First, many fellow Black Americans, including W.E.B. Du Bois, derided his speech as “The Atlanta Compromise,” because Washington called the agitation for social equality “the extremest folly,” advocating instead slow, steady, and segregated self-improvement for the American Negro.

Second, Booker T. Washington’s was acclaimed by the white power structure, and his less threatening approach to progress proclaimed in the press. Washington himself was elevated to the status of the pre-eminent “Negro leader,” at least in the eyes of white folks. Washington alone had access to the ears and pockets of millionaires like Andrew Carnegie and John D. Rockefeller. Washington alone received an invitation to Teddy Roosevelt’s White House in 1901.

His debate with Du Bois — who called Washington “The Great Accommodator” — has been simplified to one of segregation versus integration. But Washington secretly contributed to anti-segregationist causes, all the while publically advocating an industrial education for Negroes, rather than the liberal arts education that Du Bois favored. Most notably, Booker T. Washington, who was born a slave, went on to found the Tuskeegee Institute, one of the first historically black colleges.
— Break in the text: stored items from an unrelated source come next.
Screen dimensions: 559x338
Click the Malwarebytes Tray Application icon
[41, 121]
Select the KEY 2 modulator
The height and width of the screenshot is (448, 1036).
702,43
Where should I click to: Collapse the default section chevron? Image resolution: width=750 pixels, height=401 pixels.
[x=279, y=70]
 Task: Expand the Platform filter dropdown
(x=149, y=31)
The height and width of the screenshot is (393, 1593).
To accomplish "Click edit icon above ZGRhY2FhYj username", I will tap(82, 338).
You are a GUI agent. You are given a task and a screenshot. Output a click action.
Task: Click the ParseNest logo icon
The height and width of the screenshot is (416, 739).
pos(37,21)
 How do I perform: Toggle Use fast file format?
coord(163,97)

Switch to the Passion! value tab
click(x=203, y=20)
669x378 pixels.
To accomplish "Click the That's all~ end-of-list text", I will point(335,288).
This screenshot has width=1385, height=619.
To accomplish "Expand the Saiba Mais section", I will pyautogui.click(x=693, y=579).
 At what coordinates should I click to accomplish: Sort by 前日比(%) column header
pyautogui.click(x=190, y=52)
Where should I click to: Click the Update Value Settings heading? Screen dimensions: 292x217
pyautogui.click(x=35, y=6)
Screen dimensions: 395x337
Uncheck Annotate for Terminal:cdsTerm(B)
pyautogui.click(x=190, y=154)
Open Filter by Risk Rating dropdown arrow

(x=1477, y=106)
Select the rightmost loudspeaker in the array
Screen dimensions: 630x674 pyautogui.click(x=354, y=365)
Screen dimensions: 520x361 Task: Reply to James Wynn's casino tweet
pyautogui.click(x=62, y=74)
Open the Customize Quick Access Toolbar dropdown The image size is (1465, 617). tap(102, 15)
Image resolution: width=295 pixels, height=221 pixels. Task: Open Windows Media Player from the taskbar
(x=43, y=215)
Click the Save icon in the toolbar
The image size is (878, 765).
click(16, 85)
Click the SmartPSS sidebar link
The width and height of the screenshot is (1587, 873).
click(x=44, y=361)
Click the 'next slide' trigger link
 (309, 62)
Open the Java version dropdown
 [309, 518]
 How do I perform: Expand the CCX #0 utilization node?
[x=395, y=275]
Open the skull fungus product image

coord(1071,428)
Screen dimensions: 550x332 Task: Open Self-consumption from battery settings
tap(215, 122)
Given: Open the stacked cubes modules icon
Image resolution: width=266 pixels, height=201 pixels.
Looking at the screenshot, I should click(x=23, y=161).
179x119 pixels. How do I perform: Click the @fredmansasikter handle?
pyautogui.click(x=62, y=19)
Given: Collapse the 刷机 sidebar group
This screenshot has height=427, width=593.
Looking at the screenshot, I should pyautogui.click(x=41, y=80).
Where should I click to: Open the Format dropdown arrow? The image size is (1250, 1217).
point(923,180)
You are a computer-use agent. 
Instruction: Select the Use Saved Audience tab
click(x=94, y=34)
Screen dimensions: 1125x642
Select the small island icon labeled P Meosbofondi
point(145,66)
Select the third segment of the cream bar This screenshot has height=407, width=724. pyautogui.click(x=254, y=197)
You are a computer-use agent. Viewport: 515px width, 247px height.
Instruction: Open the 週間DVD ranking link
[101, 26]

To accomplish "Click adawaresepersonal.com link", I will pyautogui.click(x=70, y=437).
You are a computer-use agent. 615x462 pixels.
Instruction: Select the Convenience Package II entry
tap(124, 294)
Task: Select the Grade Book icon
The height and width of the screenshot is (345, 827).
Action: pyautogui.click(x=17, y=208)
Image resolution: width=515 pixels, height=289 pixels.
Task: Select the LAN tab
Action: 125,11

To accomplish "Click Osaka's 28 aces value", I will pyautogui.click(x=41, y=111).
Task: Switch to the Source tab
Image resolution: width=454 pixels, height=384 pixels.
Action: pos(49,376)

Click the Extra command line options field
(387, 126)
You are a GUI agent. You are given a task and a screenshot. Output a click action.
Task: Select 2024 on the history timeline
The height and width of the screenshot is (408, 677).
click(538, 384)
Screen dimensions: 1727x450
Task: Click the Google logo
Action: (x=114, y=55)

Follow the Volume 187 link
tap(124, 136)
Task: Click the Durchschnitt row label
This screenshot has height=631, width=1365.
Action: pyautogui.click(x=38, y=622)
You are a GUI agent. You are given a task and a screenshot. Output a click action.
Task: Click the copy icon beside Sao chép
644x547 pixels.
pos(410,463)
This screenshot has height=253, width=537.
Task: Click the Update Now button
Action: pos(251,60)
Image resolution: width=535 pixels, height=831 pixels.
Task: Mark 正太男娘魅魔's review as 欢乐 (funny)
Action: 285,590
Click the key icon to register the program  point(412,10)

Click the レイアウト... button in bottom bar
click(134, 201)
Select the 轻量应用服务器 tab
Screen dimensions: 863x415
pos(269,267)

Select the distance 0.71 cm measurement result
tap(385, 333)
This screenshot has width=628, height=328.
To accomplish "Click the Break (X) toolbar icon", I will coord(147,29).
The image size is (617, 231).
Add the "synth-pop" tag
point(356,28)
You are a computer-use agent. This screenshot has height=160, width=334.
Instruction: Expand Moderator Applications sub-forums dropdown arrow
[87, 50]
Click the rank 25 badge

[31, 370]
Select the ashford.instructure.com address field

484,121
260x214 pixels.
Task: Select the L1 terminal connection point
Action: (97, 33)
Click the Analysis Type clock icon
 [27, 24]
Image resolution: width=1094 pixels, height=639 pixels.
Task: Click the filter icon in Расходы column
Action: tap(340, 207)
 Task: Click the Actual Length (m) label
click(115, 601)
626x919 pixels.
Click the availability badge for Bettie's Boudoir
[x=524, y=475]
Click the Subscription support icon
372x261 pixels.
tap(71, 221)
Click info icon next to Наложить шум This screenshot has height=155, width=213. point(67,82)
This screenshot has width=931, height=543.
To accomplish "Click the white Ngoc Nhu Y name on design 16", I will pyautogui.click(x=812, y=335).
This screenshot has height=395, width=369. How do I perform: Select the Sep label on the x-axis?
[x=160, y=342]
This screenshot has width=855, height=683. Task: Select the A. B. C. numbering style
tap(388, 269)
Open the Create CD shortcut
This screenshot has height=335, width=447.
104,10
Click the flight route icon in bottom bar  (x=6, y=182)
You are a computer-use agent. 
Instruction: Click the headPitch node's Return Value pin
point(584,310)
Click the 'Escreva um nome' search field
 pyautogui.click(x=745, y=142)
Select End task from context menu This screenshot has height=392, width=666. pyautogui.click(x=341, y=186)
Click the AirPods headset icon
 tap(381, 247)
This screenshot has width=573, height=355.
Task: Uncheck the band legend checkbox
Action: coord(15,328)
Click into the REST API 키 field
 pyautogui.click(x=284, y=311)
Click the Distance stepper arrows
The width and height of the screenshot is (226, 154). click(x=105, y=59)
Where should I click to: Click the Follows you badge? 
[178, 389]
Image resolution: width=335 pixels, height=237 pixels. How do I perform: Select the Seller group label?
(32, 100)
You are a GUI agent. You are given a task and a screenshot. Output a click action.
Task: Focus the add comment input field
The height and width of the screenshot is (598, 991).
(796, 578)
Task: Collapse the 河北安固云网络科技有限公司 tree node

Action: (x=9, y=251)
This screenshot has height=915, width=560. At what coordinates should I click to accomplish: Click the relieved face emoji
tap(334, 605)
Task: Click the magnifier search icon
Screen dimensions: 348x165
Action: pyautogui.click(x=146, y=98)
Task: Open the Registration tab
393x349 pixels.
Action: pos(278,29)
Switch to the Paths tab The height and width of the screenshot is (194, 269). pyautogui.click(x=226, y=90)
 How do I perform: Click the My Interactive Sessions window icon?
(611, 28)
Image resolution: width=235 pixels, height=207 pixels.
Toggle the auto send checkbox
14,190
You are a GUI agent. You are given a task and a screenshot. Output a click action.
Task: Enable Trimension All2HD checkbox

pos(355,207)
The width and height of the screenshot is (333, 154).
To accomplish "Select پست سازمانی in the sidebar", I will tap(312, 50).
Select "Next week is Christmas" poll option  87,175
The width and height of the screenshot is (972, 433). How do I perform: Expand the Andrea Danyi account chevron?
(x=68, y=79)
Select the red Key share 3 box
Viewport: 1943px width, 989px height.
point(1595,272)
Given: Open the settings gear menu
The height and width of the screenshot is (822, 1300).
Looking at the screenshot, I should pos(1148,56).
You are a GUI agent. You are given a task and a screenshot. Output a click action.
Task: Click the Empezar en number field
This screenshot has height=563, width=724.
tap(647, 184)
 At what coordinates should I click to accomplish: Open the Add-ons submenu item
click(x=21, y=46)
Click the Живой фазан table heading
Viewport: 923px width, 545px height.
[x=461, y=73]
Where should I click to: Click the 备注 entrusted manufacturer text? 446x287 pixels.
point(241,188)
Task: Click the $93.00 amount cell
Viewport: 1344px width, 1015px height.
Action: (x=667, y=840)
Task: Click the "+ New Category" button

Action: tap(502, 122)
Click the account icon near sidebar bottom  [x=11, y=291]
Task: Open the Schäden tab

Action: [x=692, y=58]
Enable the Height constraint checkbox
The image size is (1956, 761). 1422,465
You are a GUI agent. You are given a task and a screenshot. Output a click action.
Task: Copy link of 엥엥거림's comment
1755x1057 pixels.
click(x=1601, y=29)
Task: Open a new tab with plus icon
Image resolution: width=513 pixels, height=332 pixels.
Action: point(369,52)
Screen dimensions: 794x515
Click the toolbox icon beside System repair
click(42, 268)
Washington was not a radical, and he caught hell from activists who wanted to move faster. In our time, Barack Obama’s moderate policies, his willingness to meet with his political adversaries, and his advocacy of Black self-reliance rankles many liberals and older Black leaders. As such, Obama and Booker T. Washington share a legacy of both personal achievement in the face of past adversity; and, in some ways, prudent accommodation with the larger power structure.